# Arkansas/ Mississippi Duck Hunting



## monster buck 101 (Sep 12, 2010)

Anybody have suggestions on outfitters for my wife and myself in Arkansas or Mississippi for duck hunting??? What kinds of ducks to expect just Mallards, or ???
Thanks


----------



## duckcutter788 (Sep 12, 2010)

David and Walter Johnson out of Saint Charles Ar. Don't know their number, but they are good guys and they don't charge a lot. Their is also a guy on this site named Chris Russell he will do you a good job as well.


----------



## 5forfighting (Sep 13, 2010)

I highly recommend Kerry. He is right next to Chase woods in Harrisburg and seems to always have ducks. Great guys, great cooks, Great lodge. They really know how to take care of you.


----------



## 5forfighting (Sep 13, 2010)

Sorry forgot the link

http://mallardlandingguideservice.com/Guides.aspx


----------



## ARducker (Sep 13, 2010)

I hunt real close to Kerry and I agree with 5forfighting about him taking care of folks and being around long term. He has good ground and very productive neighborhood for the ducks.

-HZ


----------



## rholton (Sep 13, 2010)

Charles Petty. PM me if you want his number. First class guy.


----------



## bird_dawg (Sep 13, 2010)

Mallard Pointe in Arkansas


----------



## Jaker (Sep 13, 2010)

papa duck lodge, st charles arkansas, or mike jacobs in st charles. Dont have deans number but you can google him, mikes number is 870 830 2429


----------



## Jaker (Sep 13, 2010)

If you look in the background of my pic, thats mikes duck processor. He has a little den, lounge area in half of it, and lets me and my friends crash there when we come up. I normally hunt with him once or twice a year, but I mainly hunt public land.


----------



## meckardt (Sep 14, 2010)

Falling Feather Outdoors......NE Arkansas near Jonesboro 

http://www.fallingfeatheroutdoors.com/ or you can call TJ at 870.236.0160 I think he still has some spots open.


----------



## Boudreaux (Sep 15, 2010)

If you're in south Arkansas, go just bit further south to Jones, LA and visit with Johnny Wink at Megabucks Guide Service (www.johnnywink.com).

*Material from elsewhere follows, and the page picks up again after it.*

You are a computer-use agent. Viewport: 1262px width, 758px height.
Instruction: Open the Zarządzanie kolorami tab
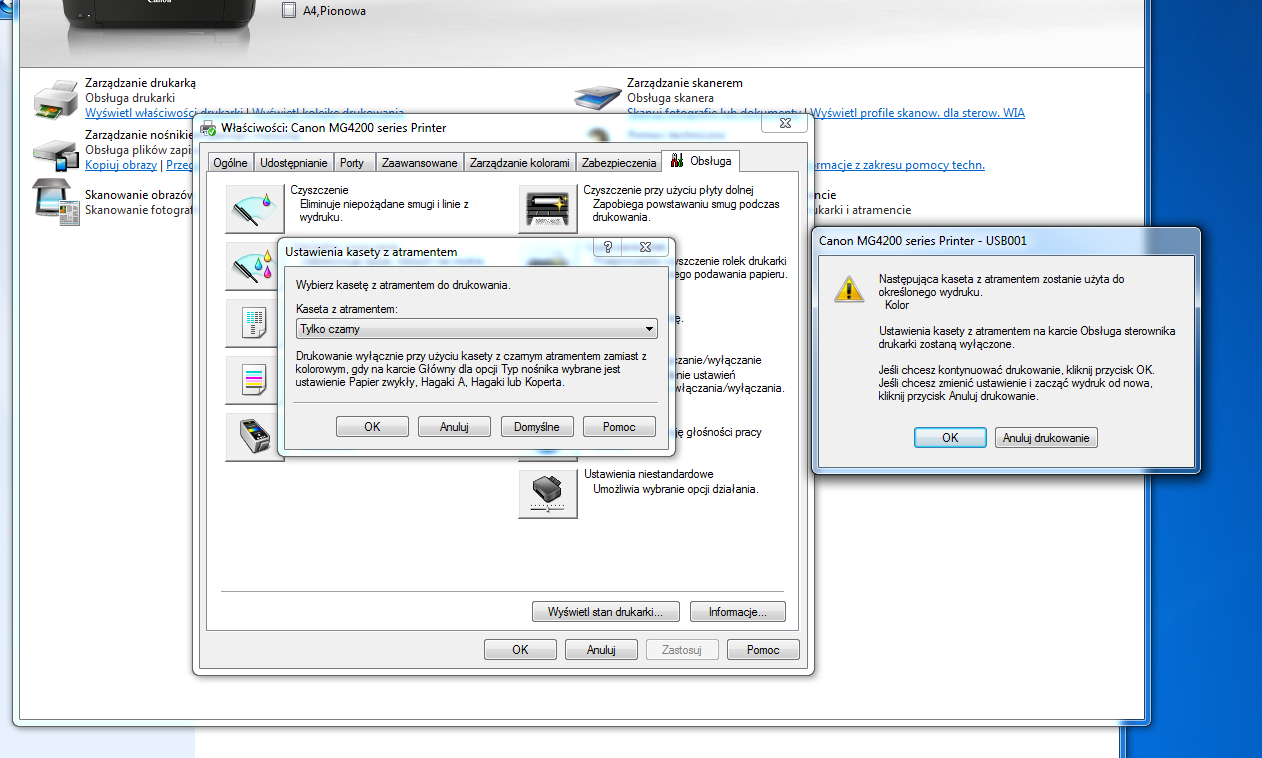[520, 163]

I've hunted with Johnny for several years now and have always had a good experience and have always killed birds.  If your looking for variety, I have killed the following on hunts with Johnny:  mallard, woodie, grey, spoonie, pintail, widgon, Ross, snow, blue, speck, green wing.

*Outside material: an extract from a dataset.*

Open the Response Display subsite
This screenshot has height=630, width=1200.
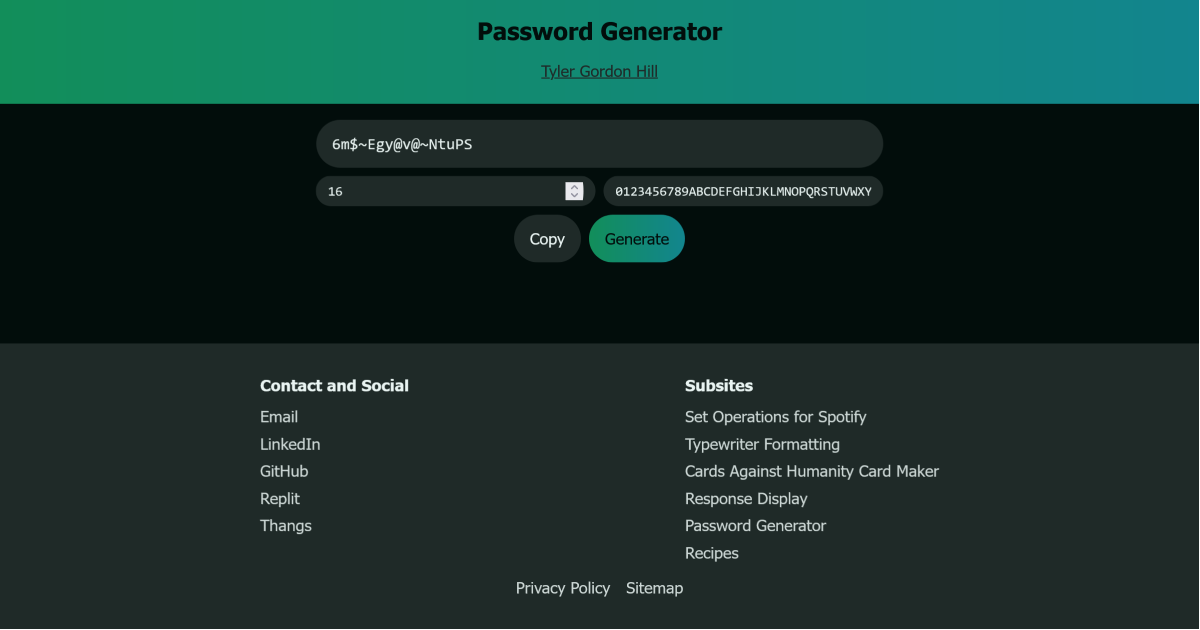746,498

Johnny's cost on his website is $275/day.  This includes an unguided field goose hunt the afternoon before your morning duck hunt and another unguided field goose hunt the afternoon after your morning duck hunt.  The cost also includes lodging.


----------



## DUhollywood1 (Sep 15, 2010)

maybe you will get some shots at some hollywoods, they decoy like no other


----------



## ARducker (Sep 17, 2010)

*a tip about mallard point*



bird_dawg said:


> Mallard Pointe in Arkansas



If you're going there, I've got a great tip for you if you want to save some money.


----------



## monster buck 101 (Sep 18, 2010)

ARducker, can you tell me your tip please....You can send a pm if needed. Still undecided. Thanks


----------



## Flaustin1 (Sep 19, 2010)

Wildfowl adventures.


----------



## ARducker (Sep 20, 2010)

*tip*

Sorry, just saw this. Give me a call today to explain.

Hunter 901-351-5296



monster buck 101 said:


> ARducker, can you tell me your tip please....You can send a pm if needed. Still undecided. Thanks


----------



## huntfourfun (Sep 20, 2010)

rholton said:


> Charles Petty. PM me if you want his number. First class guy.



you wont find a nicer, more knowledgeable man to hunt with.

I strongly recommend anyone going to Arkansas to give Charles a call. 

Charles Petty 870-926-2748


----------



## mclellandk (Sep 20, 2010)

Flying feathers guide service stuttgart arkansas   mike bogy      wont find a harder working guy than him    870-830-3466  been huntin with him for years     nice accomodations   great food    plenty of greenheads


----------